*** Begin section ***

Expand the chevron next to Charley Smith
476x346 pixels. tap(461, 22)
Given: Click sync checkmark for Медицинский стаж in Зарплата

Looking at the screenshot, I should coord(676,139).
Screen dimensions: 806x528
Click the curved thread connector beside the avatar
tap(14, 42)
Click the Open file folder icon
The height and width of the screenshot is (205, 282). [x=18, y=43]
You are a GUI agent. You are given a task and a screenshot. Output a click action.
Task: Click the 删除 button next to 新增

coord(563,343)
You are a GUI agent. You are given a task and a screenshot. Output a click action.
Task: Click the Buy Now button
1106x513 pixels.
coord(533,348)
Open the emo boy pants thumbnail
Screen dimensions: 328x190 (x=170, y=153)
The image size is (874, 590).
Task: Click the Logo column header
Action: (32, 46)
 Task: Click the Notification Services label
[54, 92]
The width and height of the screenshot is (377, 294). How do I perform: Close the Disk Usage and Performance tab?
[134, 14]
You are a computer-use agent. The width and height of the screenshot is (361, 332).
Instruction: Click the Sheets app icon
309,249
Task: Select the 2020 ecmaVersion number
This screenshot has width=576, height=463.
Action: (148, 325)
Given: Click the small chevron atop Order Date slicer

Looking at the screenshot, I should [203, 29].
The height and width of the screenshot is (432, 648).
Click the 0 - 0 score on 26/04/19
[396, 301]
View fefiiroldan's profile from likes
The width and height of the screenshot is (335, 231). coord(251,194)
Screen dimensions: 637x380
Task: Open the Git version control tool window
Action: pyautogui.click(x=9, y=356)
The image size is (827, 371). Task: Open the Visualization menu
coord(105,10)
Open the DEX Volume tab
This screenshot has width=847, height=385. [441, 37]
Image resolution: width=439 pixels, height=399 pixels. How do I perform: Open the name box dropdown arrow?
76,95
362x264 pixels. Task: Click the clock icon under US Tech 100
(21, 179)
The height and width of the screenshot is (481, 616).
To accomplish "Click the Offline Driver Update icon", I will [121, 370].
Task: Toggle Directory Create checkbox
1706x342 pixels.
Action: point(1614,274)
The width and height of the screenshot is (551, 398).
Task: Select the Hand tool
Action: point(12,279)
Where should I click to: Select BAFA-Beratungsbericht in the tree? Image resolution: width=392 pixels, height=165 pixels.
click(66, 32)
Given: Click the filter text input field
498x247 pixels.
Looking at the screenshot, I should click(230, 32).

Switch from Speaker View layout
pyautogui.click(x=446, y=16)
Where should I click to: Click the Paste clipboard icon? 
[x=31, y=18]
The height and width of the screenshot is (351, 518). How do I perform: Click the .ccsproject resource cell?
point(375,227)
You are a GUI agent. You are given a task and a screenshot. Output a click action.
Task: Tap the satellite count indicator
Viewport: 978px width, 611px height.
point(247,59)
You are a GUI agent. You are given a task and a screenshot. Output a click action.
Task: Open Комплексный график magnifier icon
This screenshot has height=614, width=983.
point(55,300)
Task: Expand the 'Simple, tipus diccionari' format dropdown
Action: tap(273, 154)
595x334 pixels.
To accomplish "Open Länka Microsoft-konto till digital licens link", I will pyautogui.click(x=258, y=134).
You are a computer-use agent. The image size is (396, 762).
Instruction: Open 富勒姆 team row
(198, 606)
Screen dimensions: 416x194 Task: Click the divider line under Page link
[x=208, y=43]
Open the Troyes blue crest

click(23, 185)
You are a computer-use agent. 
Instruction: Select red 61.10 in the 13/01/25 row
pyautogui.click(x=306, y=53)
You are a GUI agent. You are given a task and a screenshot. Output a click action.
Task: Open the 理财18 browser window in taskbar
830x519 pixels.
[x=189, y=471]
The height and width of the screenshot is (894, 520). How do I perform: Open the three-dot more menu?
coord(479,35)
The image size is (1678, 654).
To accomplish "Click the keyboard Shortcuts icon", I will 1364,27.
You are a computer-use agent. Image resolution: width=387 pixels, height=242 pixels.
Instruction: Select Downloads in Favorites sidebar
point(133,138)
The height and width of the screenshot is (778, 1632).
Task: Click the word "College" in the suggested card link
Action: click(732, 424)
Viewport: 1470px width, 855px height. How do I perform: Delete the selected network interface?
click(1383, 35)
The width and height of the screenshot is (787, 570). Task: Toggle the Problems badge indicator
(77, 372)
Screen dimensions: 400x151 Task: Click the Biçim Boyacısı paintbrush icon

*** End section ***

Brief: Transcribe all of the data, keeping every line identical.

Result of this task:
Expand the chevron next to Charley Smith
476x346 pixels. tap(461, 22)
Given: Click sync checkmark for Медицинский стаж in Зарплата

Looking at the screenshot, I should coord(676,139).
Screen dimensions: 806x528
Click the curved thread connector beside the avatar
tap(14, 42)
Click the Open file folder icon
The height and width of the screenshot is (205, 282). [x=18, y=43]
You are a GUI agent. You are given a task and a screenshot. Output a click action.
Task: Click the 删除 button next to 新增

coord(563,343)
You are a GUI agent. You are given a task and a screenshot. Output a click action.
Task: Click the Buy Now button
1106x513 pixels.
coord(533,348)
Open the emo boy pants thumbnail
Screen dimensions: 328x190 (x=170, y=153)
The image size is (874, 590).
Task: Click the Logo column header
Action: (32, 46)
 Task: Click the Notification Services label
[54, 92]
The width and height of the screenshot is (377, 294). How do I perform: Close the Disk Usage and Performance tab?
[134, 14]
You are a computer-use agent. The width and height of the screenshot is (361, 332).
Instruction: Click the Sheets app icon
309,249
Task: Select the 2020 ecmaVersion number
This screenshot has width=576, height=463.
Action: (148, 325)
Given: Click the small chevron atop Order Date slicer

Looking at the screenshot, I should [203, 29].
The height and width of the screenshot is (432, 648).
Click the 0 - 0 score on 26/04/19
[396, 301]
View fefiiroldan's profile from likes
The width and height of the screenshot is (335, 231). coord(251,194)
Screen dimensions: 637x380
Task: Open the Git version control tool window
Action: pyautogui.click(x=9, y=356)
The image size is (827, 371). Task: Open the Visualization menu
coord(105,10)
Open the DEX Volume tab
This screenshot has width=847, height=385. [441, 37]
Image resolution: width=439 pixels, height=399 pixels. How do I perform: Open the name box dropdown arrow?
76,95
362x264 pixels. Task: Click the clock icon under US Tech 100
(21, 179)
The height and width of the screenshot is (481, 616).
To accomplish "Click the Offline Driver Update icon", I will [121, 370].
Task: Toggle Directory Create checkbox
1706x342 pixels.
Action: point(1614,274)
The width and height of the screenshot is (551, 398).
Task: Select the Hand tool
Action: point(12,279)
Where should I click to: Select BAFA-Beratungsbericht in the tree? Image resolution: width=392 pixels, height=165 pixels.
click(66, 32)
Given: Click the filter text input field
498x247 pixels.
Looking at the screenshot, I should click(230, 32).

Switch from Speaker View layout
pyautogui.click(x=446, y=16)
Where should I click to: Click the Paste clipboard icon? 
[x=31, y=18]
The height and width of the screenshot is (351, 518). How do I perform: Click the .ccsproject resource cell?
point(375,227)
You are a GUI agent. You are given a task and a screenshot. Output a click action.
Task: Tap the satellite count indicator
Viewport: 978px width, 611px height.
point(247,59)
You are a GUI agent. You are given a task and a screenshot. Output a click action.
Task: Open Комплексный график magnifier icon
This screenshot has height=614, width=983.
point(55,300)
Task: Expand the 'Simple, tipus diccionari' format dropdown
Action: tap(273, 154)
595x334 pixels.
To accomplish "Open Länka Microsoft-konto till digital licens link", I will pyautogui.click(x=258, y=134).
You are a computer-use agent. The image size is (396, 762).
Instruction: Open 富勒姆 team row
(198, 606)
Screen dimensions: 416x194 Task: Click the divider line under Page link
[x=208, y=43]
Open the Troyes blue crest

click(23, 185)
You are a computer-use agent. 
Instruction: Select red 61.10 in the 13/01/25 row
pyautogui.click(x=306, y=53)
You are a GUI agent. You are given a task and a screenshot. Output a click action.
Task: Open the 理财18 browser window in taskbar
830x519 pixels.
[x=189, y=471]
The height and width of the screenshot is (894, 520). How do I perform: Open the three-dot more menu?
coord(479,35)
The image size is (1678, 654).
To accomplish "Click the keyboard Shortcuts icon", I will 1364,27.
You are a computer-use agent. Image resolution: width=387 pixels, height=242 pixels.
Instruction: Select Downloads in Favorites sidebar
point(133,138)
The height and width of the screenshot is (778, 1632).
Task: Click the word "College" in the suggested card link
Action: click(732, 424)
Viewport: 1470px width, 855px height. How do I perform: Delete the selected network interface?
click(1383, 35)
The width and height of the screenshot is (787, 570). Task: Toggle the Problems badge indicator
(77, 372)
Screen dimensions: 400x151 Task: Click the Biçim Boyacısı paintbrush icon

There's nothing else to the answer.